(Item-finding records)
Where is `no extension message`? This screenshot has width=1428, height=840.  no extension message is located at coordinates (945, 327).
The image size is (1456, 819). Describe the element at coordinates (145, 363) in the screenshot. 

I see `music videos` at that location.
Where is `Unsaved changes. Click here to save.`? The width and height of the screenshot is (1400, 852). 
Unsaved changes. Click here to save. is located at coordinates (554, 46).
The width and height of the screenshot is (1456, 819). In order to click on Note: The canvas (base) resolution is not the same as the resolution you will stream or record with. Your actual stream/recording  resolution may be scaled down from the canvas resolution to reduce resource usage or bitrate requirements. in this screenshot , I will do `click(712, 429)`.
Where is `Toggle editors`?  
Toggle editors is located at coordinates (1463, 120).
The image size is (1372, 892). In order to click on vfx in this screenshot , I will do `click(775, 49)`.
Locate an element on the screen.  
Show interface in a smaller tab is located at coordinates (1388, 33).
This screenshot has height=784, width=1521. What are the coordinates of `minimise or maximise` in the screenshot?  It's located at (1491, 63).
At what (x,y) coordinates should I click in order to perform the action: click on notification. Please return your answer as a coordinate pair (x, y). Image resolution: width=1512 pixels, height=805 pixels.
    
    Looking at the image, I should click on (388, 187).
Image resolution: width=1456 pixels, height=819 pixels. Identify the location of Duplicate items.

## Written request
Extract each line above that contains the word "will", treating uppercase and lowercase letters as distinct.

## Response to the exercise
The width and height of the screenshot is (1456, 819). In order to click on Note: The canvas (base) resolution is not the same as the resolution you will stream or record with. Your actual stream/recording  resolution may be scaled down from the canvas resolution to reduce resource usage or bitrate requirements. in this screenshot , I will do `click(712, 429)`.
The image size is (1372, 892). In order to click on vfx in this screenshot , I will do `click(775, 49)`.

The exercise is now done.